Le potentiel de disruption de l'intelligence artificielle générative, soit l’IA capable de créer de nouveaux contenus, a captivé l’attention du public, des marchés et des dirigeants d'entreprise. Elle figure également pôle position parmi les questions liées à la technologie qui préoccupent les décideurs politiques de Washington.

Jusqu'à présent, l'accent a été mis sur la concurrence stratégique avec la Chine. Les politiques nationales en matière d'IA, quant à elles, sont encore en train de prendre forme, l'accent étant mis, dans un premier temps, sur la sécurité et la protection des consommateurs.

Les investisseurs doivent impérativement connaître les mesures prises par les États-Unis sur ces deux fronts.

Compétition stratégique avec la Chine

Le Congrès considère de plus en plus que le leadership technologique, y compris l'IA avancée, est essentiel à la sécurité nationale et à la compétitivité économique des États-Unis face à la Chine. Preuve en est dans la politique menée.

Les États-Unis ont d'abord fait cavalier seul en limitant les exportations de semi-conducteurs avancés et d'équipements de fabrication de puces vers la Chine. Ces technologies sont essentielles pour les modèles d'apprentissage poussés et l'IA de seconde génération. Les États-Unis ont ensuite convaincu le Japon et les Pays-Bas de se joindre à cet effort.

Les puces développées pour contourner ces règles pourraient inciter les États-Unis à mettre à jour leurs limites existantes sur les exportations de semi-conducteurs. Des restrictions similaires pourraient être étendues à d'autres technologies facilitant l'IA. L'évolution de la situation à cet égard mérite d'être surveillée.

La révolution de l'IA n'en est qu'à ses débuts. Il en va de même pour la réponse réglementaire.

Plus récemment, le département du Trésor américain, en liaison avec un décret du président Joe Biden, a proposé d'interdire certains investissements américains dans les secteurs chinois de l'IA, de la fabrication de puces et de l'informatique quantique.

L'objectif ne semble pas être de limiter l'accès aux capitaux, mais plutôt de freiner le transfert d'«avantages immatériels», en particulier l'expertise technique et managériale qui peut aller de pair avec ces investissements.

Face aux efforts déployés par les États-Unis pour conserver leur avance dans les technologies clés, les réactions pourraient être source de perturbations et d'incertitudes supplémentaires. Les restrictions récemment annoncées par la Chine sur les exportations de métaux rares, tels le gallium et le germanium, utilisés dans les semi-conducteurs et les équipements de télécommunications, illustrent ce point.

Le découplage progressif des secteurs technologiques des États-Unis et de la Chine devrait se poursuivre.

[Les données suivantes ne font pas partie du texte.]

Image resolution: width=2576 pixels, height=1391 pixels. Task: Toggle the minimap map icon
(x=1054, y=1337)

Cela pourrait entraîner des incertitudes et des risques pour les entreprises spécialisées dans la fabrication de puces et d'autres technologies de nouvelle génération liées à l'IA.

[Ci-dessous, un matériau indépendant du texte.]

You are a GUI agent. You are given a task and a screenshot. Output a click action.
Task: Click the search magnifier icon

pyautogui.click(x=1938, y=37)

Réglementation domestique de l'IA

Jusqu'à présent, l'évolution de la réglementation aux États-Unis n'a guère entravé l'adoption de l'IA et l'innovation de manière significative, du moins à court terme. En juillet, l'administration Biden a obtenu de sept grands développeurs d'IA qu'ils s'engagent à respecter un ensemble de principes. Ces engagements portent notamment sur:

  • les tests de modèles et sécurité,
  • la création de marqueurs permettant d'identifier le contenu généré par l'IA, et
  • la divulgation publique des capacités et des limites d'un modèle.

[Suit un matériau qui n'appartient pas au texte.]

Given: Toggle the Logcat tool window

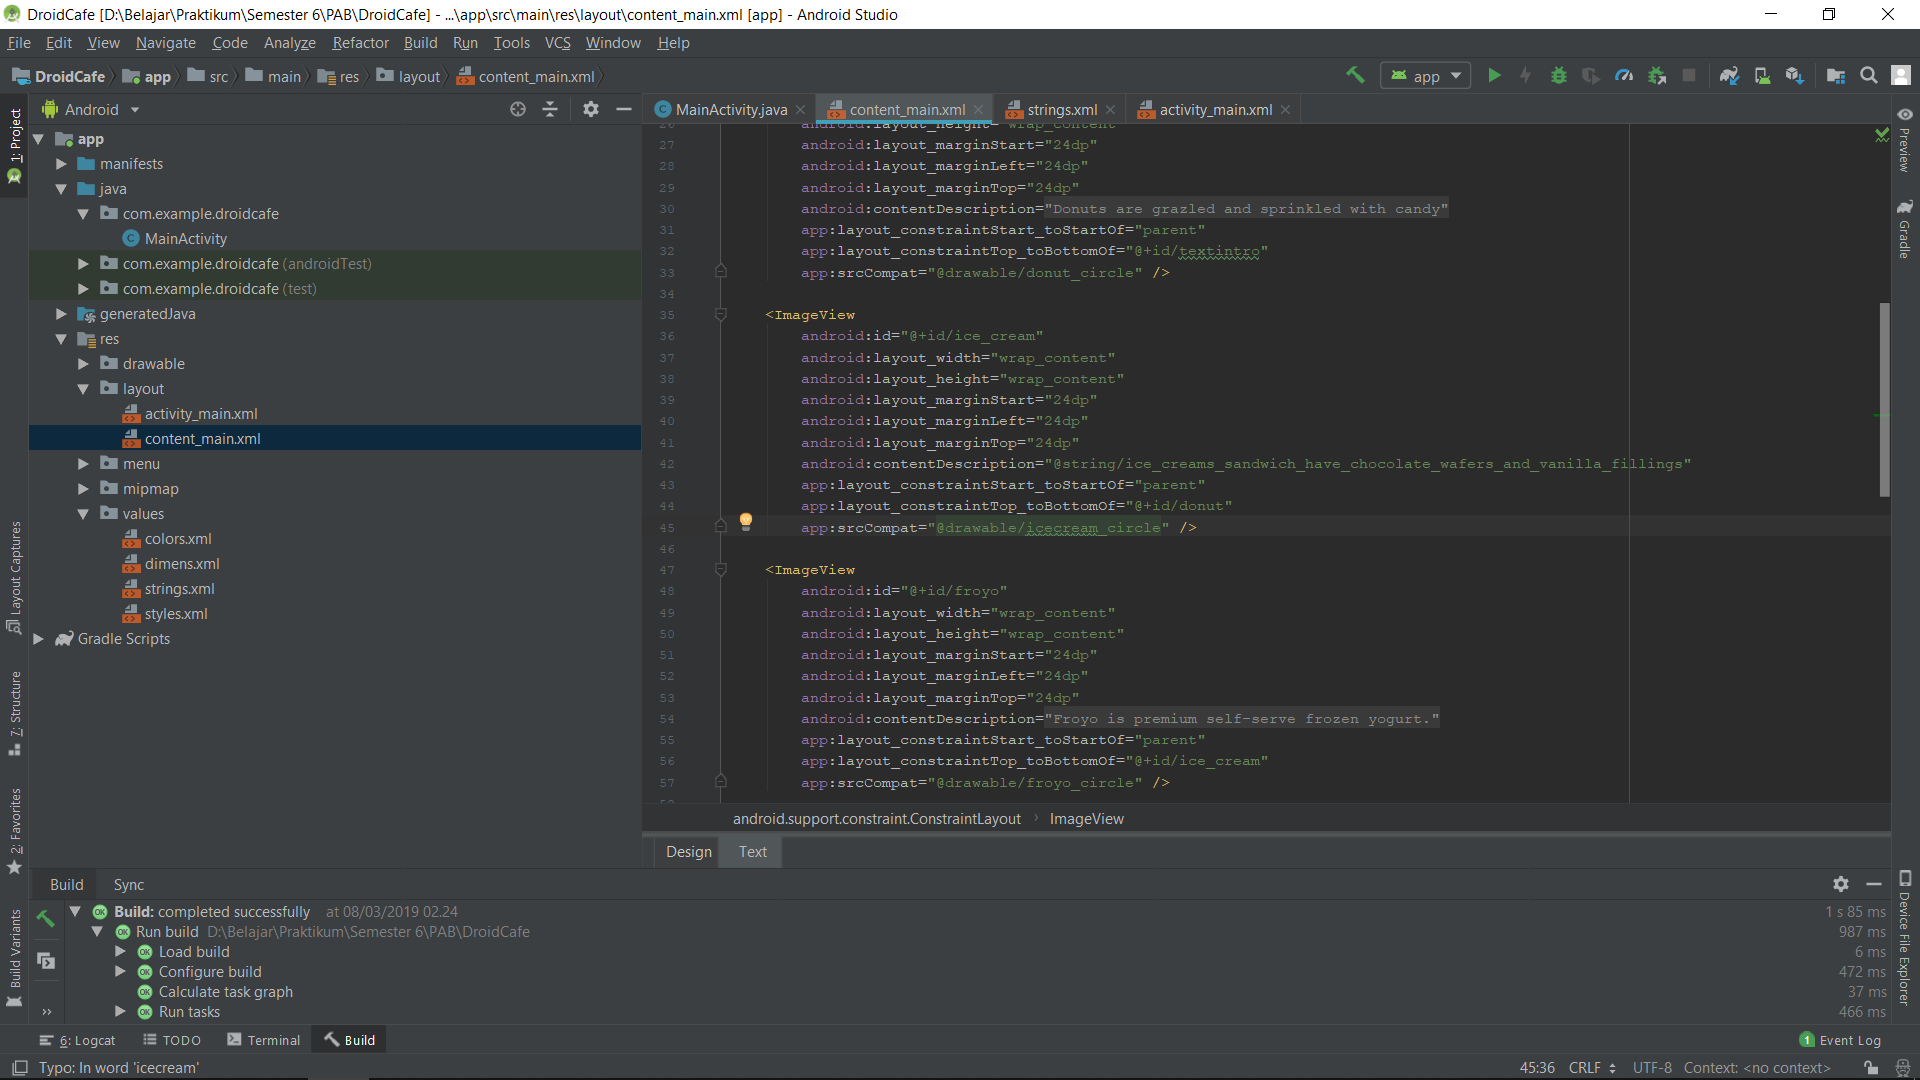Looking at the screenshot, I should 78,1040.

Aucune de ces mesures ne semble excessivement contraignante. Toutefois, l'accord laisse entendre que la sûreté, la sécurité et la transparence sont en train de devenir des thèmes clés de la réglementation de l'IA aux États-Unis.

A quoi faut-il s’attendre?

Cet automne, le Sénat accueillera une série de groupes d'experts sur ces thèmes et sur d'autres questions sensibles liées à l'IA, notamment les droits d'auteur, la protection de la vie privée et les pertes d'emplois potentielles.

La complexité de ces questions et la paralysie du Congrès devraient rendre difficile l'adoption d'une législation significative sur l'IA à court ou moyen terme. Toutefois, ces discussions politiques pourraient définir l'ordre du jour des instances fédérales susceptibles de concevoir et de mettre en place des règles concernant l'utilisation de l'IA avancée dans les domaines qu'elles contrôlent.

La Commission fédérale du commerce (FTC ) étudie, par exemple, des règles visant à limiter le suivi des données et à prévenir l'intégration de pratiques discriminatoires dans les algorithmes. Elle a également lancé une enquête pour déterminer si une plateforme d'IA générative populaire a porté préjudice à des personnes en produisant des informations fausses ou trompeuses à leur sujet.

Le ministère de la défense, bien qu'il ne soit pas acteur de la réglementation technologique, est également partie prenante dans le débat sur la politique de l'IA, étant donné l'accent mis sur la sécurité nationale.

Nous resterons attentifs aux commentaires des dirigeants des agences et aux propositions de réglementations afin d'avoir une idée de ce qui pourrait se passer et d'évaluer comment la lutte territoriale entre les régulateurs pourrait se dérouler.

Pour conclure

La révolution de l'IA n'en est qu'à ses débuts. Il en va de même pour la réponse réglementaire. Les principes qui guident l'approche américaine face aux efforts de la Chine en matière d'IA et de technologies facilitatrices sont mieux compris à ce stade, même si les tensions entre ces deux puissances génèrent de l'incertitude.

La politique intérieure, quant à elle, est encore en train de prendre forme. Nous serons très attentifs à l'évolution de la situation ainsi qu'à ses conséquences pour les Big Tech et les autres entreprises qui développent et déploient l'IA générative.